BC Hydro nearly ready to pull plug on 600-metre tunnel

John Hart project on the Campbell River nears another milestone

BC Hydro’s project contractor, InPower BC, has successfully achieved another significant milestone in the John Hart Generating Station replacement project.

The most recent accomplishment is the competition of the drilling and blasting for what’s called the tailrace tunnel.

The tunnel, at 10.7 metres in height and about six metres wide, runs about 600 metres from the underground powerhouse to the tailrace outlet where the water will re-enter the Campbell River. The excavation milestone was achieved at the end of April.

“We are very pleased and proud to see this tunnel competed,” says project and BC Hydro spokesperson, Stephen Watson. “It’s very impressive to stand within a tunnel of that size. It was excavated in two stages by removing an upper rock heading and then the lower bench. The last section of the upper heading broke through at the end of March, and the lower rock bench was fully excavated by the end of April. And of course it nicely aligned with the concrete tailrace outlet works that were already in place.”

The concrete form work at the tailrace outlet was completed months ago and includes the steel stop logs that were placed in position. Looking ahead, the solid rock plug that keeps the Campbell River water from entering the tunnel work area, is planned to be removed with one controlled blast towards to the end of 2017.

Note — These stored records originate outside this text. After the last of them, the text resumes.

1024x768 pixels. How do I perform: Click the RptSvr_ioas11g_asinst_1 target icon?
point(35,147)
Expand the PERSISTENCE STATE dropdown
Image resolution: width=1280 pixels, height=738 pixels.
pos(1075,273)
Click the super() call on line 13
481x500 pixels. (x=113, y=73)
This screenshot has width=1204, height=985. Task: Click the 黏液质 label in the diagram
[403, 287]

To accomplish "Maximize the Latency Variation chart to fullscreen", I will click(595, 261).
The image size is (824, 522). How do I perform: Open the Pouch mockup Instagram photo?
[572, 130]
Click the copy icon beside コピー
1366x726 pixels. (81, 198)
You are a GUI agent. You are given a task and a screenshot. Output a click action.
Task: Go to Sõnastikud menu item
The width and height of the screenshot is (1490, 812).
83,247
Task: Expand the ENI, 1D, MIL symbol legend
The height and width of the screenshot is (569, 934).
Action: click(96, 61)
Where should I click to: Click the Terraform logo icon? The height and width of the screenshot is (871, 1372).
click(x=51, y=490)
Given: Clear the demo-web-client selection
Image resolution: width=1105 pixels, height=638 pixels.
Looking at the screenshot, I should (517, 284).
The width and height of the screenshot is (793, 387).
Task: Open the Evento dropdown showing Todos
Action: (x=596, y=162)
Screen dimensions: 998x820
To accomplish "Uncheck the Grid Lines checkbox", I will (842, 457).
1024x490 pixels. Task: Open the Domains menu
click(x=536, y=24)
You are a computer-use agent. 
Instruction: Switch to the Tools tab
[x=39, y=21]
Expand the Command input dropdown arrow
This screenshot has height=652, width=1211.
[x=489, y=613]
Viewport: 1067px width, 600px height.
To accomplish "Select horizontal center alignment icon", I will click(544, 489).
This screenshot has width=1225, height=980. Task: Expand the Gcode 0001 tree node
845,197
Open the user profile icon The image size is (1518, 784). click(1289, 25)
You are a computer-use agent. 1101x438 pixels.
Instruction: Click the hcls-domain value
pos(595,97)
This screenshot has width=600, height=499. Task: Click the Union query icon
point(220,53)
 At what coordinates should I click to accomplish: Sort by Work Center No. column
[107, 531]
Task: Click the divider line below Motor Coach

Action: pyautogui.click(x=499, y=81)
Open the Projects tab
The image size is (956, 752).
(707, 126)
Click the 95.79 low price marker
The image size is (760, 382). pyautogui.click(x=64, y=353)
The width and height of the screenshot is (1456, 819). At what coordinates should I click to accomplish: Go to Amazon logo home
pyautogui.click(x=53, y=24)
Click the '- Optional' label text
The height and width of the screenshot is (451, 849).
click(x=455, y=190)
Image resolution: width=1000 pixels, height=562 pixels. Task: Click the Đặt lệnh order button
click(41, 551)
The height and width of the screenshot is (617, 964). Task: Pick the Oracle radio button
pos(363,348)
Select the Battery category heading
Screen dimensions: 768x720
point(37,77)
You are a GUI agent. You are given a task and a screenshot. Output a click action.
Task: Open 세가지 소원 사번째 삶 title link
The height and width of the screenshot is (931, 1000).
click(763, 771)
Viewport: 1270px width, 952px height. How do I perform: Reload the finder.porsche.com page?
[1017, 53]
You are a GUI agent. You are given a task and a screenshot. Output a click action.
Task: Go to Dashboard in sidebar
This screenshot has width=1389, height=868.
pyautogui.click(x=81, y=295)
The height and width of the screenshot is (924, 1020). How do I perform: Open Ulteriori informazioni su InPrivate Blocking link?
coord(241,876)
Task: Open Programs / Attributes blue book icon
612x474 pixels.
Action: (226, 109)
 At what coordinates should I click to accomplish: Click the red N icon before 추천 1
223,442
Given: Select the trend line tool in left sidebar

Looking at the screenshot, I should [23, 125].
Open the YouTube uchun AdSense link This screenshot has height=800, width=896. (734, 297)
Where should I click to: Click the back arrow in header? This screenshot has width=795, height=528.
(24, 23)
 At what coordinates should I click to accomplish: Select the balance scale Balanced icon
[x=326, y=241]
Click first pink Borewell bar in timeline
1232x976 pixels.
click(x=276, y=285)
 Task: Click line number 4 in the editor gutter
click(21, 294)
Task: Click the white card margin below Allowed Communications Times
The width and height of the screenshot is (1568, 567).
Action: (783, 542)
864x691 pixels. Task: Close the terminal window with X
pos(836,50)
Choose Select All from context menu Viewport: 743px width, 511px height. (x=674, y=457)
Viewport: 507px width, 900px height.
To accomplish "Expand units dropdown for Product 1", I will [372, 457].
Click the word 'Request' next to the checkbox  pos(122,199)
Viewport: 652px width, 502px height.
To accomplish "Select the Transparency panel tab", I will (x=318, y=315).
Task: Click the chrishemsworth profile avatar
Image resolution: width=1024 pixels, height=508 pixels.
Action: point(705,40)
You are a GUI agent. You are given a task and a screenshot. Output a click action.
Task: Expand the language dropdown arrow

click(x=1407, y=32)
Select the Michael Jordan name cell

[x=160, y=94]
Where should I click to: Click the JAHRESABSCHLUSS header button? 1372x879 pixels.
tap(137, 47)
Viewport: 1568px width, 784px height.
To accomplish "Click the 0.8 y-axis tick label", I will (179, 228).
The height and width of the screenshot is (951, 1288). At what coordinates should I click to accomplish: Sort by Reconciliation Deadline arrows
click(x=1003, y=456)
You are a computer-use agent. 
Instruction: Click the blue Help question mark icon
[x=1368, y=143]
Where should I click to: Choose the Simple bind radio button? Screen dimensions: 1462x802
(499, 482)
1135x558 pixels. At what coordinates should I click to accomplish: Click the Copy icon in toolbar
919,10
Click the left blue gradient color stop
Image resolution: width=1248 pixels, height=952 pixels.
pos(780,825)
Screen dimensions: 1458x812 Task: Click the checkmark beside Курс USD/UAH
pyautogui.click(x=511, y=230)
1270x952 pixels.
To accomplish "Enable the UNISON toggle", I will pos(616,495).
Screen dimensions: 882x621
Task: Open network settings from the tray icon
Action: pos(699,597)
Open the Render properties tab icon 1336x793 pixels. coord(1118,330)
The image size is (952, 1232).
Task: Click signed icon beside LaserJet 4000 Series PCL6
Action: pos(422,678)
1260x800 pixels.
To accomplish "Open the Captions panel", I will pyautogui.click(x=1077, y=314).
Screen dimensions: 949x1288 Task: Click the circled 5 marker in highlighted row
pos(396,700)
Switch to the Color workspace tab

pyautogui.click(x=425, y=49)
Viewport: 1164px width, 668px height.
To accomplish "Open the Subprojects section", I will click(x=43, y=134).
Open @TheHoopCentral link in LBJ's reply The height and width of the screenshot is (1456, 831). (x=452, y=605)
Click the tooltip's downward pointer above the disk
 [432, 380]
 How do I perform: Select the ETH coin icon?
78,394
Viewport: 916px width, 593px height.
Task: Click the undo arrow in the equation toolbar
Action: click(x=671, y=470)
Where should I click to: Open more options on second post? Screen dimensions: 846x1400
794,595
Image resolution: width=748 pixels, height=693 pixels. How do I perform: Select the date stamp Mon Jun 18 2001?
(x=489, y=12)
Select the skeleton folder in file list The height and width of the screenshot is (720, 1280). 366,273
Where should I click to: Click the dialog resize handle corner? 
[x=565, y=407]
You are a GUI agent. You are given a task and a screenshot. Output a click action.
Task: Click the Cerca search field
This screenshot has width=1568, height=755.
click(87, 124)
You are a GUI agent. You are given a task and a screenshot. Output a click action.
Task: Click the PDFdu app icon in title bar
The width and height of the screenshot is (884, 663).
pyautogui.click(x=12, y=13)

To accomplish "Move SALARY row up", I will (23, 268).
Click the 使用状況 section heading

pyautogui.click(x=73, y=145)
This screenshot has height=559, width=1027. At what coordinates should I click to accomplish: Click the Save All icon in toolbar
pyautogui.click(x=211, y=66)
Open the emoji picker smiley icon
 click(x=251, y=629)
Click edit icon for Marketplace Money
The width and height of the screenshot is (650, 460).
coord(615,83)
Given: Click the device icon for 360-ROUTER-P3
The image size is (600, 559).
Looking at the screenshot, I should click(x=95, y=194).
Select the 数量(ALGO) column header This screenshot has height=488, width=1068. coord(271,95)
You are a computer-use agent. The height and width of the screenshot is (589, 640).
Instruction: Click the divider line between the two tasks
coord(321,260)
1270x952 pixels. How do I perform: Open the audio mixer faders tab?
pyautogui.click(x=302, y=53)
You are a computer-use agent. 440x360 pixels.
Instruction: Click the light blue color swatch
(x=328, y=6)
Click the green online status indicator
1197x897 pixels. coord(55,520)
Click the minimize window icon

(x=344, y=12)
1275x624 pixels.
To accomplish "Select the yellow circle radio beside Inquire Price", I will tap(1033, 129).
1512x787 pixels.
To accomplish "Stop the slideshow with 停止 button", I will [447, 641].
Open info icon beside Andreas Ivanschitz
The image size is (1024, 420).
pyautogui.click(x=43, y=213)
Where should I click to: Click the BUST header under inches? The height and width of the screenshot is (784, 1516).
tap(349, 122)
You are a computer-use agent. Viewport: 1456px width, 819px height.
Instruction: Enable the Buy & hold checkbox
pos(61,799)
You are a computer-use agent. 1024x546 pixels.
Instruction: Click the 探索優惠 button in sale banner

“SNC-Lavalin and their subcontractors Aecon and Frontier-Kemper continue to progress well and it’s rather amazing to see the changes at the site from month to month,” said Watson. “It’s visually impressive and the project has been quickly transitioning from a rock removal and a concrete placement process to an electrical and mechanical focus with turbine/generator supplier General Electric.”

Watson said the current schedule shows the nearly 1.6 kilometre long power tunnel, from the John Hart dam to the powerhouse, fully excavated by July.

“When that happens, the underground rock removal process will be complete.”

The John Hart project remains on schedule for the new facility to be in-service in fall 2018. While people are unable to get into the tunnel, the tailrace outlet area is part of the site tour during the John Hart project community site event on July 9.


The tunnel end where the steel stop logs are in place. Once the rock plug on the other side of the steel gate is removed at the end of this year, this is where water will re-enter the Campbell River starting in 2018.